*** Opening ENTRIES SUPPLIED ***

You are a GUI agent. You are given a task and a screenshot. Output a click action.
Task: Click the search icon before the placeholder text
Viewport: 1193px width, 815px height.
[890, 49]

*** Closing ENTRIES SUPPLIED ***
*** Opening ENTRIES SUPPLIED ***

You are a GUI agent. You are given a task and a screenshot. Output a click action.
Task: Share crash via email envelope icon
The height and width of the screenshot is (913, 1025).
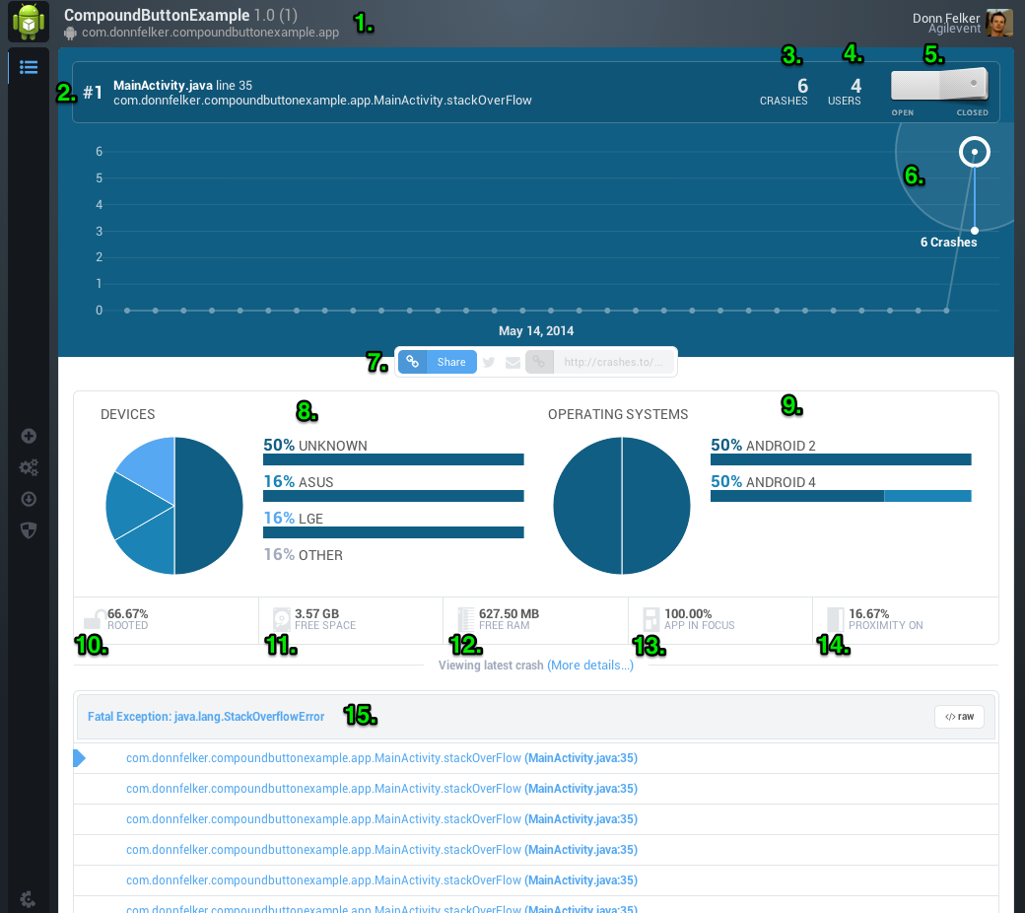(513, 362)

*** Closing ENTRIES SUPPLIED ***

### [EXERCISE BRIEF]
For each line in the material above that contains the string "icon", make a copy.

### [ANSWER AREA]
Task: Click the search icon before the placeholder text
Task: Share crash via email envelope icon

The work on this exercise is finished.